In August 2022, the U.S. Food and Drug Administration finalized a rule creating a new category of over-the-counter hearing aids that could be sold without a prescription, professional evaluation, or audiologist involvement. The stated goal of the regulation was to improve access to hearing care for the estimated 30 million Americans with hearing loss who were not seeking or obtaining treatment. But the OTC category has also generated significant confusion among consumers about what these products do, who they are appropriate for, and what they cannot replace.

What the OTC Category Was Designed For

The FDA's OTC hearing aid rule specifically targets adults 18 years and older with perceived mild to moderate hearing loss. The regulatory framework explicitly excludes children, adults with severe or profound hearing loss, and anyone with certain medical conditions — sudden hearing loss, asymmetric hearing loss, active ear pain, drainage, or tinnitus of recent onset.

The key phrase is "perceived mild to moderate hearing loss." The regulation is based on the consumer's self-assessment of their hearing, not on an audiometric evaluation. Multiple studies have shown that adults systematically underestimate the degree of their hearing loss, particularly in the early and moderate stages when the gradual nature of the decline makes the change difficult to perceive introspectively.

The Clinical Case for Professional Evaluation First

The audiological evaluation that precedes a prescription hearing aid fitting is not a formality — it is a diagnostic process with real clinical implications.

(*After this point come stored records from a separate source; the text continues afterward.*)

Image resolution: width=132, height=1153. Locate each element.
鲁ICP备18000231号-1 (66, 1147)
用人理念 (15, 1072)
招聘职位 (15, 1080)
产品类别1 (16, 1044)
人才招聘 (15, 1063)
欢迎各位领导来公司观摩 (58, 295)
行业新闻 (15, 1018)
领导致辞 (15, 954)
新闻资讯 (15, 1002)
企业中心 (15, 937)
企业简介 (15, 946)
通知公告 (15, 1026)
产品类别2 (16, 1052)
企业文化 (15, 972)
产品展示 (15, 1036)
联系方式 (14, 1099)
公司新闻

Approximately 5 to 10 percent of adults who present for audiological evaluation have medically significant pathology identified during the assessment: asymmetric sensorineural hearing loss that warrants imaging to rule out vestibular schwannoma, unilateral conductive loss suggesting otosclerosis, sudden sensorineural hearing loss requiring urgent medical management, or aural fullness with low-frequency threshold change consistent with endolymphatic hydrops.

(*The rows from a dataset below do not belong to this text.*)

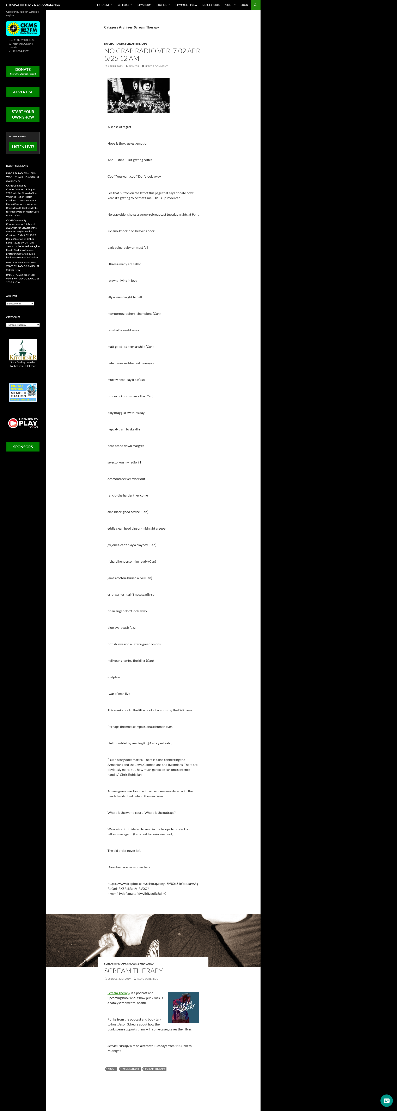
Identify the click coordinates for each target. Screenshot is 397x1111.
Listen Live (103, 5)
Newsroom (144, 5)
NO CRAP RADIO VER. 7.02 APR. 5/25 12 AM (153, 54)
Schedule (123, 5)
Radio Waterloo (147, 978)
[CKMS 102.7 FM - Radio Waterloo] (23, 28)
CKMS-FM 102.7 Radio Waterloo (33, 5)
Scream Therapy (136, 43)
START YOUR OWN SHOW (23, 114)
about (112, 1068)
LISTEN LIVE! (23, 146)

Beyond the identification of medical pathology, the audiometric evaluation establishes the specific configuration and degree of loss that determines what amplification prescription is appropriate. An OTC hearing aid, by definition, cannot be programmed to an individual audiogram — it relies on generic amplification curves or simplified self-fitting adjustments.

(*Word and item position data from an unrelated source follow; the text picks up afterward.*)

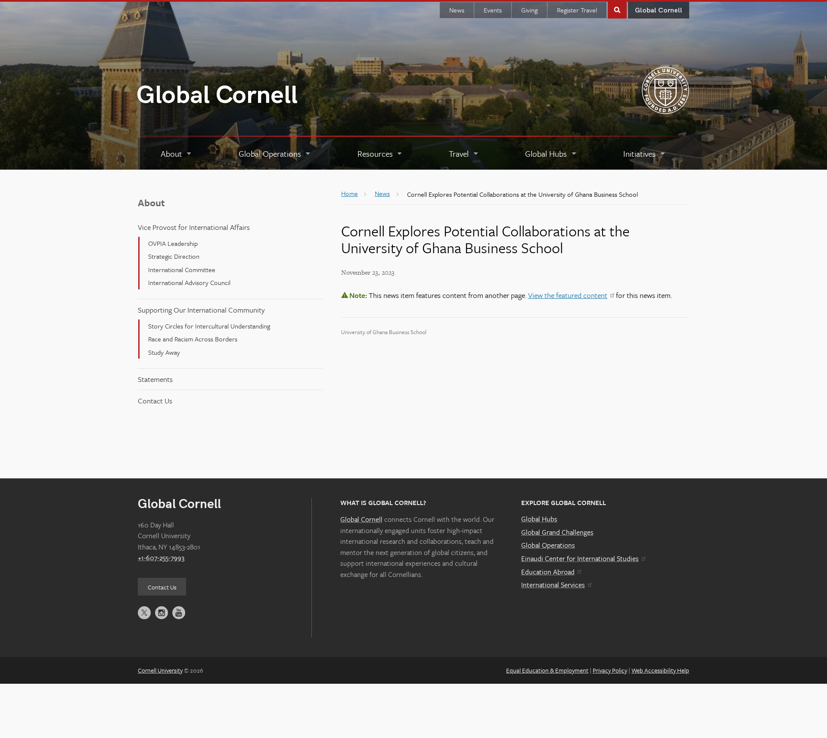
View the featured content (567, 295)
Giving (529, 10)
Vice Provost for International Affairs (194, 227)
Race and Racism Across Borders (192, 339)
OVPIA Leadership (173, 243)
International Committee (181, 269)
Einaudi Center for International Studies (580, 558)
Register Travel (577, 10)
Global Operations (548, 545)
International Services (553, 585)
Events (493, 10)
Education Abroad (548, 572)
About (151, 202)
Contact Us (155, 400)
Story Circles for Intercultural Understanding (209, 326)
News (456, 10)
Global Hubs (539, 519)
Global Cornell (217, 95)
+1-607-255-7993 (161, 557)
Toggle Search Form (617, 9)
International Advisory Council (189, 282)
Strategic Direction (173, 256)
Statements (155, 379)
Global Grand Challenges (557, 532)
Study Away (164, 352)
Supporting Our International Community (201, 309)
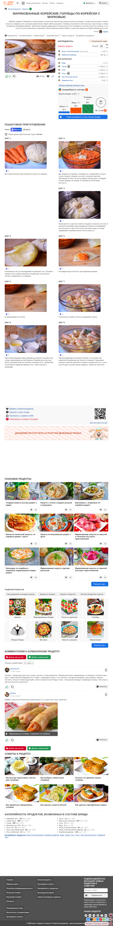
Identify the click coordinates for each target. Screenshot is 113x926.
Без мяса (43, 640)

What OTC Products Can and Cannot Do

OTC hearing aids vary considerably in their technology, quality, and sophistication. Some, such as products from Sony and Jabra, represent genuine hearing health technology developed by established manufacturers and offer reasonable performance for mild, high-frequency loss in quiet conditions. Others are amplifiers with limited sound processing and poor noise management.

A pair of OTC hearing aids typically costs between $200 and $1,600 — substantially less than prescription hearing aids, which range from approximately $1,500 to $7,000 per pair at current market rates. For a person with documented mild hearing loss who has already undergone audiological evaluation, an OTC product may be a reasonable choice.

Real-Ear Measurement and Why It Matters

One of the most significant clinical differences between prescription and OTC hearing aid fittings is real-ear measurement verification. In a professional fitting, the audiologist places a thin probe microphone in the ear canal to confirm that the device is delivering the prescribed acoustic gain at each frequency. Without measurement, the fitting is based on the manufacturer's generic prediction, which research shows matches the real-ear target only about a third of the time.

The audiological profession's position is not that OTC hearing aids have no value — it is that they are not a substitute for evaluation, and that the decision about which path is appropriate should be an informed one. The evaluation is the investment; the device is the implementation.

References

  • FDA. (2022). Over-the-Counter Hearing Aids: Regulations for Affordability and Accessibility. FDA Final Rule.
  • Nieman, C.L., & Lin, F.R. (2023). "Expanding access to hearing health care for adults with hearing loss." JAMA Otolaryngology. 149(2):89–90.